──────── Data for the task ────────
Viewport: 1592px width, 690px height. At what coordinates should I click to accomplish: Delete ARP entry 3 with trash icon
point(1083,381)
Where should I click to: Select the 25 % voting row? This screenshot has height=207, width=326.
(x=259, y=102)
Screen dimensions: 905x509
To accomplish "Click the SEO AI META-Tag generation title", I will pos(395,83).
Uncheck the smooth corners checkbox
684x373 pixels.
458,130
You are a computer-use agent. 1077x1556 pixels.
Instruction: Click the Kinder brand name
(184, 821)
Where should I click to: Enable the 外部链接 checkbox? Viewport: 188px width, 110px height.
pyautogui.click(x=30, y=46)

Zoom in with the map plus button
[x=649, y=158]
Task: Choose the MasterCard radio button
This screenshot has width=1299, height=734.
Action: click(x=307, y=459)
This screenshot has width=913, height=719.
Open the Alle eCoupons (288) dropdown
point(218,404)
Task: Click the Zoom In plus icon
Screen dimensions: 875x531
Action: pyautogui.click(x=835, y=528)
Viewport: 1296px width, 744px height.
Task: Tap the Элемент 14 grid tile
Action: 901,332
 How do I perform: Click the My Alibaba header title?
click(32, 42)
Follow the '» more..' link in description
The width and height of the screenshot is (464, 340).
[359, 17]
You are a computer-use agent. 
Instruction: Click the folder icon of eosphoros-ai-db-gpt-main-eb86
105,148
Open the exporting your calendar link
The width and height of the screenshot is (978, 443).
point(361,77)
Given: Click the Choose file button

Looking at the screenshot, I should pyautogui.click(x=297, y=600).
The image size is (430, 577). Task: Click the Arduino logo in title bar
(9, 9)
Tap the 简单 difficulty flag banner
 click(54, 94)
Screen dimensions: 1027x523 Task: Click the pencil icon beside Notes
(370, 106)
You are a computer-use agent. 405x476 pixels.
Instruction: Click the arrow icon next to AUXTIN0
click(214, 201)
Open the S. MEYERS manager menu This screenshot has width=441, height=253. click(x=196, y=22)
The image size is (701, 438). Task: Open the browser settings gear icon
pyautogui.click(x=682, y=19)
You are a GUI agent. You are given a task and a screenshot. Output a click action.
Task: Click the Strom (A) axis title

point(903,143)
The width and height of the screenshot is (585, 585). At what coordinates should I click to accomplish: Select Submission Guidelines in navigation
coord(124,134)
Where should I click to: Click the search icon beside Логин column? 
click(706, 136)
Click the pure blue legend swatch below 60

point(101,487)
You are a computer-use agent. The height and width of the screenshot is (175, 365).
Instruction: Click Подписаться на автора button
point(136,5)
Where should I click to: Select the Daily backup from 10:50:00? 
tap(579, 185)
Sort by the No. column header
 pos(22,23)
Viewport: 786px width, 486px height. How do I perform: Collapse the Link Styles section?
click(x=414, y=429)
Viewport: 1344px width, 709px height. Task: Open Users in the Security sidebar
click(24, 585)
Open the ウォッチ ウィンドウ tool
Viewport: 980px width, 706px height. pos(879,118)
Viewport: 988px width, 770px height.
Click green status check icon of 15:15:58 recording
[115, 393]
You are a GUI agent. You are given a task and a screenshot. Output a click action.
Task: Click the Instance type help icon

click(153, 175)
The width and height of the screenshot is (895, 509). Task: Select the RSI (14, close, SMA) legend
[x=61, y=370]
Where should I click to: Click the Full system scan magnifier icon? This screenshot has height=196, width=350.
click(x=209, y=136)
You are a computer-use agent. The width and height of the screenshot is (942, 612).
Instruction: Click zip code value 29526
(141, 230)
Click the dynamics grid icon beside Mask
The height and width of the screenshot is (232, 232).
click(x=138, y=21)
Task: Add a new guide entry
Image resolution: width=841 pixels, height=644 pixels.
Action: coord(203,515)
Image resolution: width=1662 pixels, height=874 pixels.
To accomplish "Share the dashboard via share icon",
────────
[Instructions for the task]:
Render every line of the records above as a Markdown table with the columns Row and Line, numbering the rows in order and leaving out blank lines.

[Solution to this exercise]:
| Row | Line |
|---|---|
| 1 | Viewport: 1592px width, 690px height. At what coordinates should I click to accomplish: Delete ARP entry 3 with trash icon |
| 2 | point(1083,381) |
| 3 | Where should I click to: Select the 25 % voting row? This screenshot has height=207, width=326. |
| 4 | (x=259, y=102) |
| 5 | Screen dimensions: 905x509 |
| 6 | To accomplish "Click the SEO AI META-Tag generation title", I will pos(395,83). |
| 7 | Uncheck the smooth corners checkbox |
| 8 | 684x373 pixels. |
| 9 | 458,130 |
| 10 | You are a computer-use agent. 1077x1556 pixels. |
| 11 | Instruction: Click the Kinder brand name |
| 12 | (184, 821) |
| 13 | Where should I click to: Enable the 外部链接 checkbox? Viewport: 188px width, 110px height. |
| 14 | pyautogui.click(x=30, y=46) |
| 15 | Zoom in with the map plus button |
| 16 | [x=649, y=158] |
| 17 | Task: Choose the MasterCard radio button |
| 18 | This screenshot has width=1299, height=734. |
| 19 | Action: click(x=307, y=459) |
| 20 | This screenshot has width=913, height=719. |
| 21 | Open the Alle eCoupons (288) dropdown |
| 22 | point(218,404) |
| 23 | Task: Click the Zoom In plus icon |
| 24 | Screen dimensions: 875x531 |
| 25 | Action: pyautogui.click(x=835, y=528) |
| 26 | Viewport: 1296px width, 744px height. |
| 27 | Task: Tap the Элемент 14 grid tile |
| 28 | Action: 901,332 |
| 29 |  How do I perform: Click the My Alibaba header title? |
| 30 | click(32, 42) |
| 31 | Follow the '» more..' link in description |
| 32 | The width and height of the screenshot is (464, 340). |
| 33 | [359, 17] |
| 34 | You are a computer-use agent.  |
| 35 | Instruction: Click the folder icon of eosphoros-ai-db-gpt-main-eb86 |
| 36 | 105,148 |
| 37 | Open the exporting your calendar link |
| 38 | The width and height of the screenshot is (978, 443). |
| 39 | point(361,77) |
| 40 | Given: Click the Choose file button |
| 41 | Looking at the screenshot, I should pyautogui.click(x=297, y=600). |
| 42 | The image size is (430, 577). Task: Click the Arduino logo in title bar |
| 43 | (9, 9) |
| 44 | Tap the 简单 difficulty flag banner |
| 45 |  click(54, 94) |
| 46 | Screen dimensions: 1027x523 Task: Click the pencil icon beside Notes |
| 47 | (370, 106) |
| 48 | You are a computer-use agent. 405x476 pixels. |
| 49 | Instruction: Click the arrow icon next to AUXTIN0 |
| 50 | click(214, 201) |
| 51 | Open the S. MEYERS manager menu This screenshot has width=441, height=253. click(x=196, y=22) |
| 52 | The image size is (701, 438). Task: Open the browser settings gear icon |
| 53 | pyautogui.click(x=682, y=19) |
| 54 | You are a GUI agent. You are given a task and a screenshot. Output a click action. |
| 55 | Task: Click the Strom (A) axis title |
| 56 | point(903,143) |
| 57 | The width and height of the screenshot is (585, 585). At what coordinates should I click to accomplish: Select Submission Guidelines in navigation |
| 58 | coord(124,134) |
| 59 | Where should I click to: Click the search icon beside Логин column?  |
| 60 | click(706, 136) |
| 61 | Click the pure blue legend swatch below 60 |
| 62 | point(101,487) |
| 63 | You are a computer-use agent. The height and width of the screenshot is (175, 365). |
| 64 | Instruction: Click Подписаться на автора button |
| 65 | point(136,5) |
| 66 | Where should I click to: Select the Daily backup from 10:50:00?  |
| 67 | tap(579, 185) |
| 68 | Sort by the No. column header |
| 69 |  pos(22,23) |
| 70 | Viewport: 786px width, 486px height. How do I perform: Collapse the Link Styles section? |
| 71 | click(x=414, y=429) |
| 72 | Viewport: 1344px width, 709px height. Task: Open Users in the Security sidebar |
| 73 | click(24, 585) |
| 74 | Open the ウォッチ ウィンドウ tool |
| 75 | Viewport: 980px width, 706px height. pos(879,118) |
| 76 | Viewport: 988px width, 770px height. |
| 77 | Click green status check icon of 15:15:58 recording |
| 78 | [115, 393] |
| 79 | You are a GUI agent. You are given a task and a screenshot. Output a click action. |
| 80 | Task: Click the Instance type help icon |
| 81 | click(153, 175) |
| 82 | The width and height of the screenshot is (895, 509). Task: Select the RSI (14, close, SMA) legend |
| 83 | [x=61, y=370] |
| 84 | Where should I click to: Click the Full system scan magnifier icon? This screenshot has height=196, width=350. |
| 85 | click(x=209, y=136) |
| 86 | You are a computer-use agent. The width and height of the screenshot is (942, 612). |
| 87 | Instruction: Click zip code value 29526 |
| 88 | (141, 230) |
| 89 | Click the dynamics grid icon beside Mask |
| 90 | The height and width of the screenshot is (232, 232). |
| 91 | click(x=138, y=21) |
| 92 | Task: Add a new guide entry |
| 93 | Image resolution: width=841 pixels, height=644 pixels. |
| 94 | Action: coord(203,515) |
| 95 | Image resolution: width=1662 pixels, height=874 pixels. |
| 96 | To accomplish "Share the dashboard via share icon", |